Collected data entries
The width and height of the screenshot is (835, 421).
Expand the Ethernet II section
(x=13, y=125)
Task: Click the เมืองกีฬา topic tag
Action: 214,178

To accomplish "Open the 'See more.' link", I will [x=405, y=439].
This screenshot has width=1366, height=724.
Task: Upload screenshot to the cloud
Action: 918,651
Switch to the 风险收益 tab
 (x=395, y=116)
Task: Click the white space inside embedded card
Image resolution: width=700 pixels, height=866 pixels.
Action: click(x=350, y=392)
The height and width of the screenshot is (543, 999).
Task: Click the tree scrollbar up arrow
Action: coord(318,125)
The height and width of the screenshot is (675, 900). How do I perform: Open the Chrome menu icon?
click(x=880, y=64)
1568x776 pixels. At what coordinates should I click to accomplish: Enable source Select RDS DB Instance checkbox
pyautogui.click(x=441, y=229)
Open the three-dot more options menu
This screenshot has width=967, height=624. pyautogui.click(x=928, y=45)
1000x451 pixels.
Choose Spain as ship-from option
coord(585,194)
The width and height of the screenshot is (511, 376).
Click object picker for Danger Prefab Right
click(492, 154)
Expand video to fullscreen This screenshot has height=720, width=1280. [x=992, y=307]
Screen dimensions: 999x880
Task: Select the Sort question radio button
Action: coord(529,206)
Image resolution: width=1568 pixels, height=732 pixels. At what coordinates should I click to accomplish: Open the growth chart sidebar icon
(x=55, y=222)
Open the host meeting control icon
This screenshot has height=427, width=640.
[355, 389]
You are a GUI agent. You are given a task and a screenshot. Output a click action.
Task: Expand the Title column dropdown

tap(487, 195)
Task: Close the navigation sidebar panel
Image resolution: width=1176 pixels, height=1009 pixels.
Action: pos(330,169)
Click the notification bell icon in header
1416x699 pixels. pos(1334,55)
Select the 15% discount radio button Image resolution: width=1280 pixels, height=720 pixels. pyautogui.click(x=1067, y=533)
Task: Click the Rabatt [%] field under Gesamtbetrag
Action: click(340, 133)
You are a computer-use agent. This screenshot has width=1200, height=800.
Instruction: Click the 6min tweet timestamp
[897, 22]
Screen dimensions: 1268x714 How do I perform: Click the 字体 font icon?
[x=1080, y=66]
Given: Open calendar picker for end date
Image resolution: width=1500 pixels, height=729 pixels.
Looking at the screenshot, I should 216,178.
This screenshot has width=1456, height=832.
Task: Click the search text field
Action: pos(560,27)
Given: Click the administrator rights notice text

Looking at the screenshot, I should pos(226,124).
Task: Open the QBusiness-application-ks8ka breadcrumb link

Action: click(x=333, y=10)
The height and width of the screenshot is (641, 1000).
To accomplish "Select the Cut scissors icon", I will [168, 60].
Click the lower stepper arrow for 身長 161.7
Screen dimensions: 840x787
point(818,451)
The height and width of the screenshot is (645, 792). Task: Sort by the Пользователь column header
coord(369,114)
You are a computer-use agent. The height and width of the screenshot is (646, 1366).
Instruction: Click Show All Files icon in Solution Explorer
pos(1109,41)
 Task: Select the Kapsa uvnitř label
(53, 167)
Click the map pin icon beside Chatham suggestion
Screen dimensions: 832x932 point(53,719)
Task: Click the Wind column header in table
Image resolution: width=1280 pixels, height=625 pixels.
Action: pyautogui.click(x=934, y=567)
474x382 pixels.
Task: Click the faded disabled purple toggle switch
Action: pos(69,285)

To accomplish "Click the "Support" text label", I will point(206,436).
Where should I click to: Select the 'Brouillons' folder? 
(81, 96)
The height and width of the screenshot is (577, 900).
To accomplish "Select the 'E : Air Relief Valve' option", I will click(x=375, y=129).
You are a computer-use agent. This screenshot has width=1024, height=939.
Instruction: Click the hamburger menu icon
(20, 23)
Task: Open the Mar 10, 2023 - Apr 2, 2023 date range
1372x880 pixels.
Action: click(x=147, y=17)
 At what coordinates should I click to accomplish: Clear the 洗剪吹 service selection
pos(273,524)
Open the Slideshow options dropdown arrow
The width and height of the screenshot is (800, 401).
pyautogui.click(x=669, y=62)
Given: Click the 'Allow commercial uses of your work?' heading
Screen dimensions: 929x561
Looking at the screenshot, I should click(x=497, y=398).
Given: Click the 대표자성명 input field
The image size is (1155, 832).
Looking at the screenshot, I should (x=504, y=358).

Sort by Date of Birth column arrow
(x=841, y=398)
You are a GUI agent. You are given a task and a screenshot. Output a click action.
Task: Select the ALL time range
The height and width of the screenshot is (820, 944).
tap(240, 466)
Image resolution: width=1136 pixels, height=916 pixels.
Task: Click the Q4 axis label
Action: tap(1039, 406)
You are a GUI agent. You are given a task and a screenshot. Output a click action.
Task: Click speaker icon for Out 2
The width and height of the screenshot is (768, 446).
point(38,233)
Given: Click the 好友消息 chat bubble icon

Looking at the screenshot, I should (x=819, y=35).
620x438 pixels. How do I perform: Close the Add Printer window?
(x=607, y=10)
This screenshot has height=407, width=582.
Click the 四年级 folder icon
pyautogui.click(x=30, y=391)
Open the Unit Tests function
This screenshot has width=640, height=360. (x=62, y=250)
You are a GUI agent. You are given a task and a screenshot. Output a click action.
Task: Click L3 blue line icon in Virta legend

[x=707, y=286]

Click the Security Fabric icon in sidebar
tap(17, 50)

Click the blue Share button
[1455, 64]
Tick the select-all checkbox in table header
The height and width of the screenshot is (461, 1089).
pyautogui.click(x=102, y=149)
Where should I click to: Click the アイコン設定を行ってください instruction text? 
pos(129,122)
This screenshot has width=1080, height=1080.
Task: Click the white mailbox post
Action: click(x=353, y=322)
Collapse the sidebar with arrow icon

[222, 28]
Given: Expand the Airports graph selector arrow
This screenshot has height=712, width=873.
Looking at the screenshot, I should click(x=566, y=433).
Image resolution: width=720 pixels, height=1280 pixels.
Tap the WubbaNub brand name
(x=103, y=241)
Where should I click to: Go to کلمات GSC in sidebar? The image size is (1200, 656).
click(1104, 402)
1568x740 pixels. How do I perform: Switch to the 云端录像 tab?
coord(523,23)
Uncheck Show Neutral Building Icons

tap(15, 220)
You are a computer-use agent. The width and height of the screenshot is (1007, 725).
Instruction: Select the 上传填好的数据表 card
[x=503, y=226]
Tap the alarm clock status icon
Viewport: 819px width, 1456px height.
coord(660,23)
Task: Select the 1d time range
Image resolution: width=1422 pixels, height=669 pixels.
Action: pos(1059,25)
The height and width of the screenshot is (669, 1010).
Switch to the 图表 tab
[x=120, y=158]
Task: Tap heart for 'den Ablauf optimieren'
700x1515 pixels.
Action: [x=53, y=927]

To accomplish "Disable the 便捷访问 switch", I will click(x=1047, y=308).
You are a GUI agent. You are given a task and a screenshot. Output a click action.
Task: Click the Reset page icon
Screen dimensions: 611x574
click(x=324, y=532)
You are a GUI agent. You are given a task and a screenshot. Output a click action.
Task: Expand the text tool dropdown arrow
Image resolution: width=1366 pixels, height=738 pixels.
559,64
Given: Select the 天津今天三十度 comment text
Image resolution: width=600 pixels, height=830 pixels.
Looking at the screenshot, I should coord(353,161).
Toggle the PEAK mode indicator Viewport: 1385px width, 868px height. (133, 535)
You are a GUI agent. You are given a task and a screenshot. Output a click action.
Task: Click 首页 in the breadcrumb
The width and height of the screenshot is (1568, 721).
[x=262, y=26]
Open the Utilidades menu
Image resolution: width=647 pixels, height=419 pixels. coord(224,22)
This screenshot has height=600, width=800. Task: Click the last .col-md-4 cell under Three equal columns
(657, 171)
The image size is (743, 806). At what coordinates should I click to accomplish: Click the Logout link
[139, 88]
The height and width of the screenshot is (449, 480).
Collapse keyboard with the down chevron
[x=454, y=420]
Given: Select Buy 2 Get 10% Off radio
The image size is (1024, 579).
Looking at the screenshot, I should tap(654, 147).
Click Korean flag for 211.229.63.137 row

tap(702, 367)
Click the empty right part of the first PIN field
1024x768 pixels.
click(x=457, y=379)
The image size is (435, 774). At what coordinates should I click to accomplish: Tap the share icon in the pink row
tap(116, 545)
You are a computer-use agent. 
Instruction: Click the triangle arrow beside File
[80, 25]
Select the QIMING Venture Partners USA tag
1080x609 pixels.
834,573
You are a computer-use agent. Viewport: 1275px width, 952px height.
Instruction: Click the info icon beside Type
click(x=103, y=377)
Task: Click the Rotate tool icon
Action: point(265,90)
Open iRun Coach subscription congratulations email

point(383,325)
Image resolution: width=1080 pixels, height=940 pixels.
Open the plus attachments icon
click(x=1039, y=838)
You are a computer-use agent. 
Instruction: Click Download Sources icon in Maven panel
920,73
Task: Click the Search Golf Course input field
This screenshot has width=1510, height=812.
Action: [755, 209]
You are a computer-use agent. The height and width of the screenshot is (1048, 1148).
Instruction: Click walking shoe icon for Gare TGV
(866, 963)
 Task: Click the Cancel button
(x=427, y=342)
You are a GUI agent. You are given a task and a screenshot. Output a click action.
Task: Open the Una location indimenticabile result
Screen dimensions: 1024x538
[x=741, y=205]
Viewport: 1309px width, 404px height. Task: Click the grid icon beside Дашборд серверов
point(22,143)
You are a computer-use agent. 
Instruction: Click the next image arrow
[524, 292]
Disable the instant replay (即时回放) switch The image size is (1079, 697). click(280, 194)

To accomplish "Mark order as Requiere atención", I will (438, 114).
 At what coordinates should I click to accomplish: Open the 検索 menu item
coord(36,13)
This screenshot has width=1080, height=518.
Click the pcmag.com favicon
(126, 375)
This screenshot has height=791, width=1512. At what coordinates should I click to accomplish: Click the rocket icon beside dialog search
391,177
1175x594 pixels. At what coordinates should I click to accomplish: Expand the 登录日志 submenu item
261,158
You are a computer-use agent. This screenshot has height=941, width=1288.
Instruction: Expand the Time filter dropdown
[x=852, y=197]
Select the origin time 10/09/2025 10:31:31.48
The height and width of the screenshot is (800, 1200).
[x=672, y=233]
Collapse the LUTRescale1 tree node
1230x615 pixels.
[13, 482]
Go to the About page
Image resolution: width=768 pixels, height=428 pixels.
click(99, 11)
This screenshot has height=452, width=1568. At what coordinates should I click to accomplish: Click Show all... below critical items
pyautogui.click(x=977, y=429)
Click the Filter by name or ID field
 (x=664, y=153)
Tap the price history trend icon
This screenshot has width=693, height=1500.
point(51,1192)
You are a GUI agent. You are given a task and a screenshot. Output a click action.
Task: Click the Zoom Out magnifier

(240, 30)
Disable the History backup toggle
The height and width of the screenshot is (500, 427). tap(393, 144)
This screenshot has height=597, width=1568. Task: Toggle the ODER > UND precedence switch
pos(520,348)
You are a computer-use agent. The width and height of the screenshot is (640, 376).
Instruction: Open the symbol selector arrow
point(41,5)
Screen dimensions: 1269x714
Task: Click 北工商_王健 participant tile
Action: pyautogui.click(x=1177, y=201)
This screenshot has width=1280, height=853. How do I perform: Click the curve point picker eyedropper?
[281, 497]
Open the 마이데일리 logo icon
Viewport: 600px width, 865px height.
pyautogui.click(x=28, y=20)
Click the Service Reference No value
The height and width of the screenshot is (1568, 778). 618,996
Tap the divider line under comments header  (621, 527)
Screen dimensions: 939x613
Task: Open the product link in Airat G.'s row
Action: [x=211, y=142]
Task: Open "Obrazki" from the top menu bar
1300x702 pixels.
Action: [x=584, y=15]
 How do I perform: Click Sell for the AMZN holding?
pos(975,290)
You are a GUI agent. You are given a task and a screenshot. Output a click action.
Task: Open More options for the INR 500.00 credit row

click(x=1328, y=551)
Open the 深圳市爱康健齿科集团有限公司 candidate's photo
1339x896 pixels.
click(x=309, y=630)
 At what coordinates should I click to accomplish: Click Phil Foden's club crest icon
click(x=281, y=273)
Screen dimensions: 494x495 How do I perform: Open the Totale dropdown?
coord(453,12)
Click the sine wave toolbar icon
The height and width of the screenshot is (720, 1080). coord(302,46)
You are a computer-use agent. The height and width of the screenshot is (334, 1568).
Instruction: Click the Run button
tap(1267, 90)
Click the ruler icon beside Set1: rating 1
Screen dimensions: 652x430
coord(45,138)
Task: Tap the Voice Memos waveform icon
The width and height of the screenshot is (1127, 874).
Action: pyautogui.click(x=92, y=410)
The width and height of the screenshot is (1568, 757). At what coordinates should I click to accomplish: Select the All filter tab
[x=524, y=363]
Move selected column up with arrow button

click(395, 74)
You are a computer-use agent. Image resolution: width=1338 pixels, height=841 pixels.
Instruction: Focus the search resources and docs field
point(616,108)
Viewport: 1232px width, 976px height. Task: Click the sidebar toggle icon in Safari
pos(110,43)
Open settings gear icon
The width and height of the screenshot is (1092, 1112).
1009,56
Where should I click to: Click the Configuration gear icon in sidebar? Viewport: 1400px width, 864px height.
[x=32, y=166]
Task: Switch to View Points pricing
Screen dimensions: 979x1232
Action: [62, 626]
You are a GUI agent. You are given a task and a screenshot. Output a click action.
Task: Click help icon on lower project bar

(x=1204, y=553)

■ Your objective
Starting from the first line of the records above, retype each line exactly up to and including the one that contains "Task: Click the white space", and nothing more.

■ Solution to this exercise
The width and height of the screenshot is (835, 421).
Expand the Ethernet II section
(x=13, y=125)
Task: Click the เมืองกีฬา topic tag
Action: 214,178

To accomplish "Open the 'See more.' link", I will [x=405, y=439].
This screenshot has width=1366, height=724.
Task: Upload screenshot to the cloud
Action: 918,651
Switch to the 风险收益 tab
 (x=395, y=116)
Task: Click the white space inside embedded card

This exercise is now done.